PA 414 heads into Canton Township in Bradford County and passes through more wooded areas as Cedar Ledge Road before reaching an intersection with PA 14 in Cedar Ledge. Here, the route turns north to join PA 14 on an unnamed road, heading through rural areas of homes. The road crosses into the borough of Canton and becomes Springbrook Drive, heading east near a few businesses. The two routes continue north onto Sullivan Street and pass a few homes before heading into the commercial downtown of Canton. Here, PA 14 continues north onto Troy Street and PA 414 heads east onto West Main Street, passing more downtown businesses and intersecting the northern terminus of PA 154. Past this intersection, the road becomes East Main Street and heads east-northeast through residential areas. The route crosses back into Canton Township and heads into a mix of farmland and woodland with some homes, curving to the east. PA 414 heads into open agricultural areas with some homes, passing through East Canton and crossing into Leroy Township. The road turns to the east-northeast and passes through West Leroy, continuing through more open farmland with some woods and residences to the north of Towanda Creek and passing through Leroy and Woodruff Corners. The route continues through rural areas and enters Franklin Township, turning northeast and intersecting the eastern terminus of PA 514 in West Franklin. PA 414 winds east through more farmland and woodland with some residences to the north of the creek, passing through Franklindale. The road continues into Monroe Township and heads northeast through more farmland before continuing east into wooded areas with some fields and gomes. The route heads into the borough of Monroe and turns northeast as Pennsylvania Avenue, passing between woods to the west and residential areas to the east before passing more homes and running to the west of a Reading Blue Mountain and Northern Railroad line.
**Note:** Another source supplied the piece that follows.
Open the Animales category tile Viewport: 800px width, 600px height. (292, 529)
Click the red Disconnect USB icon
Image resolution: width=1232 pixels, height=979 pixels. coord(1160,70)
PA 414 comes to its eastern terminus at an intersection with US 220.

==Major intersections==

County: Location; mi; km; Destinations; Notes
Lycoming: Cummings Township; 0.0; 0.0; PA 44 – Waterville, Haneyville; Western terminus; village of Waterville
Tioga: Morris Township; 30.0; 48.3; PA 287 south – Salladasburg; West end of PA 287 overlap
30.7: 49.4; PA 287 north – Wellsboro; East end of PA 287 overlap
Liberty: 40.4; 65.0; I-99 / US 15 – Mansfield, Williamsport; Exit 162 on I-99
Bradford: Canton Township; 56.0; 90.1; PA 14 south – Williamsport; West end of PA 14 overlap
Canton: 57.5; 92.5; PA 14 north (Troy Street) – Troy, Elmira; East end of PA 14 overlap
57.6: 92.7; PA 154 south (Minnequa Avenue) – Forksville; Northern terminus of PA 154
Leroy Township: 70.0; 112.7; PA 514 west (Granville Road); Eastern terminus of PA 514
Monroe: 79.3; 127.6; US 220 (Shaw Boulevard) – Towanda, Dushore; Eastern terminus
1.000 mi = 1.609 km; 1.000 km = 0.621 mi Concurrency terminus;

==PA 414 Truck==

Pennsylvania Route 414 Truck is a truck route bypassing a weight-restricted segment on PA 414 on which vehicles over 10 tons are prohibited. The route follows US 15/I-99 and Bloss Mountain Road around the borough of Liberty, Pennsylvania. Signs were erected in 2023.